STUTTGART: Researchers and engineers around the world are already working on the next generation of mobile communications, 6G, which should be available by around 2030.
Vehicles in particular could benefit from the high data rates and from the fusion of communications and environment detection.
Bosch head of 6G projects Andreas Müller said the US, China and Europe are racing to develop the 6G standard that holds the promise of higher data rates, lower latency, and improved reliability, among other things.
One key innovation involves integrating satellites into the network, expanding communication beyond Earth's surface. Satellites in geostationary orbit and low Earth orbit, along with high-altitude platforms like balloons, could play a crucial role.
Artificial intelligence (AI) is expected to enhance 6G performance, optimising network operations and offering services like object classification in video recordings.
AI-supported hardware, such as neural receivers, is already in development.
Researchers envision 6G revolutionising the automotive sector, enabling real-time communication for autonomous vehicles, efficient data downloads, and enhanced road safety.
Bosch is working with partners to more closely integrate what are currently separate communications and radar systems into a single 6G system.
To this end, real-time sensor data from various mobile vehicles will be coordinated and combined via 6G technology to provide a more accurate picture of the vehicle’s surroundings. The goal is to increase road safety and efficiency.

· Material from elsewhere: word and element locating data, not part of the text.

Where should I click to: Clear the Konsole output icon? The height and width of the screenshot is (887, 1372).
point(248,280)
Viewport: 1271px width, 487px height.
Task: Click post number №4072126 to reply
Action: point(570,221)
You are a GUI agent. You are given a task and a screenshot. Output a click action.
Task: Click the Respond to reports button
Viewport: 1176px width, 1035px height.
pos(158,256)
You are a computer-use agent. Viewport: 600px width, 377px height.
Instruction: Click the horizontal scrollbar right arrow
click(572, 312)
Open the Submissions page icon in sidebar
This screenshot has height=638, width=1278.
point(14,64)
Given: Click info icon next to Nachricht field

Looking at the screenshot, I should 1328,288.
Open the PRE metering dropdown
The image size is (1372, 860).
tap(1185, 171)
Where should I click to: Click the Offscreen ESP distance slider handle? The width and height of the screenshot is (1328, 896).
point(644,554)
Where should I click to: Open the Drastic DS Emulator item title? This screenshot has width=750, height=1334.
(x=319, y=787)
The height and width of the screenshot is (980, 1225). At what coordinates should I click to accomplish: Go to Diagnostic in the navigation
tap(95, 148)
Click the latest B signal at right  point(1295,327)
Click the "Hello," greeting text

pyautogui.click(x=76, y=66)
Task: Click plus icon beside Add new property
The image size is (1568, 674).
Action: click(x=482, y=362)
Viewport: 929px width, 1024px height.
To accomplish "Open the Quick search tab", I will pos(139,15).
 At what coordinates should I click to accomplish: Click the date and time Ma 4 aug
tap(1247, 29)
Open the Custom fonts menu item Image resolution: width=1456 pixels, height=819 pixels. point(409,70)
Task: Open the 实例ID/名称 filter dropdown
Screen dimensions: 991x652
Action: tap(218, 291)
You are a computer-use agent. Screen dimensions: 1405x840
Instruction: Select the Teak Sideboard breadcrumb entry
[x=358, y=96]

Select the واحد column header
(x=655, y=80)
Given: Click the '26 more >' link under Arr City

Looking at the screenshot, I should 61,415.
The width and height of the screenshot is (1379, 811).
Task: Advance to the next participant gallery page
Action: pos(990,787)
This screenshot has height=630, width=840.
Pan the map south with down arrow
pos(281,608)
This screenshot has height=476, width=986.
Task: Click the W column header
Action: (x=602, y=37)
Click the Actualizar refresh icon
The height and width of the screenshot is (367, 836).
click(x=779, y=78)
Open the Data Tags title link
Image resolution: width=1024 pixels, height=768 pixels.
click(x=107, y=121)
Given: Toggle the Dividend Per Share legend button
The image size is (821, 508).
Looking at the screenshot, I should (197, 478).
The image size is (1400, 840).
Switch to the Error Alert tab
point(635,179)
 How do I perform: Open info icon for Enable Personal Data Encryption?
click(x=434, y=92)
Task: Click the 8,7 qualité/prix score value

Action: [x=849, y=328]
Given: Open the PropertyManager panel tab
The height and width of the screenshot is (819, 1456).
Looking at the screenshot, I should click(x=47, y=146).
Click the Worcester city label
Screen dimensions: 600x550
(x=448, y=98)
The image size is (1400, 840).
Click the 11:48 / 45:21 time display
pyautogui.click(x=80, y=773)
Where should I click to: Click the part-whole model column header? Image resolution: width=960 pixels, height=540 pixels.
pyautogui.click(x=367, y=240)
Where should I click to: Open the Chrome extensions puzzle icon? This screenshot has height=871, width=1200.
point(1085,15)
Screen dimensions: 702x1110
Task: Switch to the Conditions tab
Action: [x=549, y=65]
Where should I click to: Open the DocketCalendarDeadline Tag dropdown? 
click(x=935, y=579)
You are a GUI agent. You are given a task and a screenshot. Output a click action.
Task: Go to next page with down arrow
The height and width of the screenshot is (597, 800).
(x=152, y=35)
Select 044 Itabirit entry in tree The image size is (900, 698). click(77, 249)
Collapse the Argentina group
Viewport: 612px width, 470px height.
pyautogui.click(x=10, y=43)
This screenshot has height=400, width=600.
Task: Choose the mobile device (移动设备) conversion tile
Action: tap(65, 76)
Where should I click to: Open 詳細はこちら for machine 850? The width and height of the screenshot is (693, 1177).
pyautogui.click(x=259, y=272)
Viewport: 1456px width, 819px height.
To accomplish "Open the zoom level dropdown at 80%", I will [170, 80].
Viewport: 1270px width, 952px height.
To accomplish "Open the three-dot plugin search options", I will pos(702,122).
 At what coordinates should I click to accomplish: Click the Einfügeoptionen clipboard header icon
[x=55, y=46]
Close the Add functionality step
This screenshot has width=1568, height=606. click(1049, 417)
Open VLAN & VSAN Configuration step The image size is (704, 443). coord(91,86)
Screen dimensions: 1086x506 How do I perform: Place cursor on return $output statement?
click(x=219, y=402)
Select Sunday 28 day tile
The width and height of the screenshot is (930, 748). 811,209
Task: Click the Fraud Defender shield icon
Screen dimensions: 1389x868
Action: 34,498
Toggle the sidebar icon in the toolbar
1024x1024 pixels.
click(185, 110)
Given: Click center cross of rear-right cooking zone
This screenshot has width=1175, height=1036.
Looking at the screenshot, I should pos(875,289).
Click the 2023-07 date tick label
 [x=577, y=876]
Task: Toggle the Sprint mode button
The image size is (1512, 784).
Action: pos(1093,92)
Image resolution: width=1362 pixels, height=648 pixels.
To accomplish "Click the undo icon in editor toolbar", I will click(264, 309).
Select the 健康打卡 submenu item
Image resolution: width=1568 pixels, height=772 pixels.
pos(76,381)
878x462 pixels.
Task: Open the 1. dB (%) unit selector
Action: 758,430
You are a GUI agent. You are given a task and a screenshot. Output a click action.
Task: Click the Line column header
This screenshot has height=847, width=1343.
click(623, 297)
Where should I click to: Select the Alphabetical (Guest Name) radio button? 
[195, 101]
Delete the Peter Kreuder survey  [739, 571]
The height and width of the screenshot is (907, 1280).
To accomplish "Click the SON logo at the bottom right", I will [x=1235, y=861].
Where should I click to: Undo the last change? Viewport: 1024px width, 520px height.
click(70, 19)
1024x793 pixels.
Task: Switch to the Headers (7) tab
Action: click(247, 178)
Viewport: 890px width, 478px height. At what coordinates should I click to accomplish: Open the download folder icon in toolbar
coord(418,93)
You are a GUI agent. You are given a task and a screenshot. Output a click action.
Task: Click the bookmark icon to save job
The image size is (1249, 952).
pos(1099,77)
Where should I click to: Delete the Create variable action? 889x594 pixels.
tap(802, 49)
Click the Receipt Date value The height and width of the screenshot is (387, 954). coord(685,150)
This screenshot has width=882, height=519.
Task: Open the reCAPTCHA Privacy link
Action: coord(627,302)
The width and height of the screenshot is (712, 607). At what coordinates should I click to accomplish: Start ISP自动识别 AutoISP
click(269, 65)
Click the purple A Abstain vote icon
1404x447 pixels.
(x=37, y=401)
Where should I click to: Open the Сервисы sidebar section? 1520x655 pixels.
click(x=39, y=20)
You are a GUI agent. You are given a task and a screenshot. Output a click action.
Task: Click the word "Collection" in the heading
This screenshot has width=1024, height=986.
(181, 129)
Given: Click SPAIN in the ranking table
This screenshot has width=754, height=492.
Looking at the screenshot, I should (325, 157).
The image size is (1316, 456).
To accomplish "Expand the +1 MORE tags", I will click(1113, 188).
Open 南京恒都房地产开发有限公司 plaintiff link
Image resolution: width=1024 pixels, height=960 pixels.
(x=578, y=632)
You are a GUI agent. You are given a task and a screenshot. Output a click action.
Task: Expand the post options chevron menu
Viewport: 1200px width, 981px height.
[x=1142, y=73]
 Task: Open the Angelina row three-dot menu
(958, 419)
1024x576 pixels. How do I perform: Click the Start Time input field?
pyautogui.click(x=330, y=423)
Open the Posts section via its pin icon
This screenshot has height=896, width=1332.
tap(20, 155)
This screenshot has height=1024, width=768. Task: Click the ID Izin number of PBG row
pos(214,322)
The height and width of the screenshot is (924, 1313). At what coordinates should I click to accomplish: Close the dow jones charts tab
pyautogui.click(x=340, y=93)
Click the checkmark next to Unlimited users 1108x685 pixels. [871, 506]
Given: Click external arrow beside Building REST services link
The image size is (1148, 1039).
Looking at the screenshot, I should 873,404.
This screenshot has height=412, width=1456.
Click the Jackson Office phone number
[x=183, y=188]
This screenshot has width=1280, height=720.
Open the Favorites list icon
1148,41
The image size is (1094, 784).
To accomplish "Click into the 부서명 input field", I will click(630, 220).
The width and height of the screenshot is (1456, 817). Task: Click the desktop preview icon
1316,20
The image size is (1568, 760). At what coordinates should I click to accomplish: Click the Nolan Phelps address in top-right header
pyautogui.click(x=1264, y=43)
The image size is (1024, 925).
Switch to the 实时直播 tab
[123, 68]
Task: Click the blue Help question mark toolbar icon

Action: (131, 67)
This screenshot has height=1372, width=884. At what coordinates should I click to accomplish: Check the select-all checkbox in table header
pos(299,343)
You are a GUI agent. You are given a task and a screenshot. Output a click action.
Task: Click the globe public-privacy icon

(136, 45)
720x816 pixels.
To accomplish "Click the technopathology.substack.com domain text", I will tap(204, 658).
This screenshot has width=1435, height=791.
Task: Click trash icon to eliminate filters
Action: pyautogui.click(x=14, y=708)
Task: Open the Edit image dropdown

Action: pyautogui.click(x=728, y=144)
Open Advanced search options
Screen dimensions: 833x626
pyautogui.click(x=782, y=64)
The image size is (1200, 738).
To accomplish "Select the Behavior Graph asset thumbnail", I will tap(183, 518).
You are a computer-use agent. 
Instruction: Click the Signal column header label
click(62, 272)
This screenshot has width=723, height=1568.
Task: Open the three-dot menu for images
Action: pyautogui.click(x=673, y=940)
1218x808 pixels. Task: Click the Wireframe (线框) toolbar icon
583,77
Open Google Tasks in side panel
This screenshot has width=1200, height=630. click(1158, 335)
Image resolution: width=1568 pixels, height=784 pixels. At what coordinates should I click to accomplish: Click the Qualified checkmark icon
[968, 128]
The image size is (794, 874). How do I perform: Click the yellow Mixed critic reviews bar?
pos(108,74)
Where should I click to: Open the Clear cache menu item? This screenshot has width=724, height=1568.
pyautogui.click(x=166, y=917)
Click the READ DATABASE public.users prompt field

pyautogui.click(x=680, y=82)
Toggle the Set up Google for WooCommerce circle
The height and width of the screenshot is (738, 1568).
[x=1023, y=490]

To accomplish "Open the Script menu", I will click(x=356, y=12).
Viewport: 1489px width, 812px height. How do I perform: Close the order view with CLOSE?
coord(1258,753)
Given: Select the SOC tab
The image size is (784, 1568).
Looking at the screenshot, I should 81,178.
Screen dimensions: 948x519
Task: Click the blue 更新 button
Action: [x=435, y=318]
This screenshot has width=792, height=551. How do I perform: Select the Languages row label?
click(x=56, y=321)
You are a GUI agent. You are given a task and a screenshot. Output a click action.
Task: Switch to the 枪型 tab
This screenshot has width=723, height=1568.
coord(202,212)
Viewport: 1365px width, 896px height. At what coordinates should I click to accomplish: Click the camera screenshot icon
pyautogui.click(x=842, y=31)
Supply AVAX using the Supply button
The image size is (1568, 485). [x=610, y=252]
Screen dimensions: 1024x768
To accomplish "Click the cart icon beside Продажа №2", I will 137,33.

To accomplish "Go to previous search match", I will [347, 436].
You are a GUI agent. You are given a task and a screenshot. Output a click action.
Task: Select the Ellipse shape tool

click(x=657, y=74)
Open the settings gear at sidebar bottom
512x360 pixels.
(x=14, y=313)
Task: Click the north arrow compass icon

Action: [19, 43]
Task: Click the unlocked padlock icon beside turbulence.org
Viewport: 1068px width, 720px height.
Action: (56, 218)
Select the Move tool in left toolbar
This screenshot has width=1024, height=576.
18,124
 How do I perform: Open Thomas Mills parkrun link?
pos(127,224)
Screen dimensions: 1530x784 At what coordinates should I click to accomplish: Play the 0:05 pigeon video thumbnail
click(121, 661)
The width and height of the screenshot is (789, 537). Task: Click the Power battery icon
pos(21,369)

Beyond automotive, 6G is anticipated to find applications in industrial manufacturing, telemedicine, and robotics.
The versatility of 6G technology, backed by substantial government funding, aims to make Germany and Europe more technologically self-sufficient.
While 6G is poised to bring major advancements, experts already anticipate future innovations, possibly involving quantum-based processes, AI, and blockchain, shaping the direction towards the hypothetical 7G.